Exercise: Substitute "Instruction" for every "Given" in the items below and reproduce them with nothing else altered.

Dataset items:
▼

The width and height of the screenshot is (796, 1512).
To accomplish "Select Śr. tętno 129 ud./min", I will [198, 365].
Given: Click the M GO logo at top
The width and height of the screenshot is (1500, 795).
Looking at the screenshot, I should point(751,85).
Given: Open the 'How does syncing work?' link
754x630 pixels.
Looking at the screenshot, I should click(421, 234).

▲

Output below:
The width and height of the screenshot is (796, 1512).
To accomplish "Select Śr. tętno 129 ud./min", I will [198, 365].
Instruction: Click the M GO logo at top
The width and height of the screenshot is (1500, 795).
Looking at the screenshot, I should point(751,85).
Instruction: Open the 'How does syncing work?' link
754x630 pixels.
Looking at the screenshot, I should click(421, 234).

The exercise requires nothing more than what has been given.